No, querido lector, no me equivoqué al escribir el título de esta columna. Me refiero a las redes sociales más influyentes en el mundo actual. Hace muchos años – como dato cultural para las generaciones jóvenes – bastaba con dar tu domicilio completo para que alguien te pudiera enviar una carta o una tarjeta postal.

Así fue por muchos años. Bastaba con poner en práctica tu mejor letra y expresar tus ideas sobre una hoja de papel, doblarla, a veces de forma muy artística, acudir a la oficina de correos, comprar los timbres postales que cubrieran el importe para el envío y ponerla en el buzón.

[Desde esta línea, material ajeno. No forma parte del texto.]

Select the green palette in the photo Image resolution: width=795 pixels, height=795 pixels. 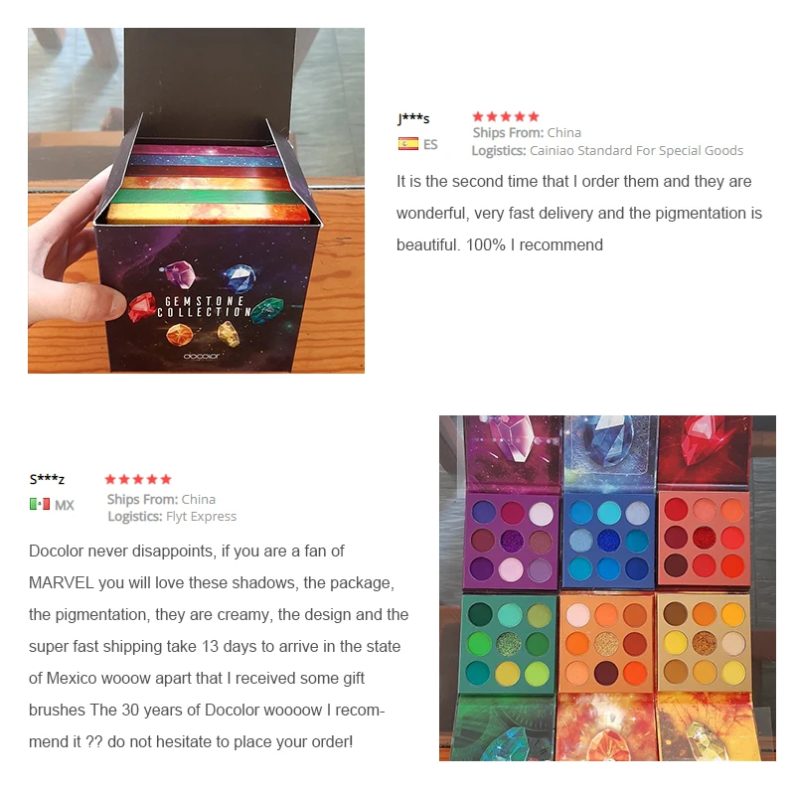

La tarifa era diferente dependiendo del destino de tu misiva, nacional o internacional. Y me doy cuenta que estoy hablando en pasado, cuando todavía existen las oficinas postales y los timbres, pero han caído tanto en desuso. Lo de hoy es la comunicación instantánea.
Recuerdo que cuando recibía cartas en el lapso antes de una semana en que me las enviaban, lo consideraba maravilloso, rapidísimo. De igual forma cuando enviaba las mías.

Hoy, si el mensaje de Whatsapp que le enviaste a alguien se le ponen las dos palomitas azules y no te contestan, caes en depresión, ira, angustia, intolerancia y no sé cuántas reacciones negativas más.

La modernidad exige que incluyas un correo electrónico o e-mail en tu currículo, en tu inscripción a un curso y muchos otros trámites, para avisarte si fuiste aceptado en el empleo, o la fecha de inicio del curso o si el reclamo que hiciste fue procedente o no.

Pero Facebook, Instagram, Whatsapp y Twitter se han convertido en la forma más rápida para comunicarse con tu vecino de la casa de al lado o con alguien del otro lado del mundo.
Y no solo eso, las personas cuya opinión se considera como influyente en diversos temas han ocupado estas redes sociales para ampliar su “radio” de alcance. Ni que decir de los medios de comunicación, que encuentran en ellas una plataforma impresionante para difundir sus contenidos.

Las generaciones jóvenes han olvidado, en gran medida, el inigualable disfrute de las pláticas de sobremesa con la familia o con amigos; la comunicación en un día de campo o durante un viaje. La luz de la pantalla del teléfono celular en el rostro de muchos y el movimiento incesante de los dedos nos muestran que no les importa estar encerrado en casa o envuelto en la esplendorosa escena de un majestuoso bosque, solos o rodeado de otras personas.

Y no se diga de los videojuegos interactivos, como Free Fire, Call of Duty o Fortnite. Son horas las que niños, adolescentes y jóvenes pasan, aprendiendo a “matar” a otros, seleccionando las “mejores armas” para disparar, para atacar, huir o defenderse. Cuando fui joven, los juegos en las “maquinitas” para jugar Pac-Man o marcianitos se terminaban junto con el dinero disponible. Hoy, el acceso a los datos móviles o wi-fi, prácticamente no le ponen limitantes al tiempo de juego.

Vivimos en la época en que lo rápido es lo importante. Mensajes instantáneos, “si me dejas en visto, te dejo de hablar o te bloqueo”, “hace diez minutos que recibiste mi mensaje y no me contestas, ¿estás enojado/a?”

Lógicamente, todo este avance tecnológico, especialmente en las comunicaciones, es muy importante, pero considero que debiese ser visto y usado para mejorar y fortalecer las relaciones interpersonales y no para aislar aún más a los individuos.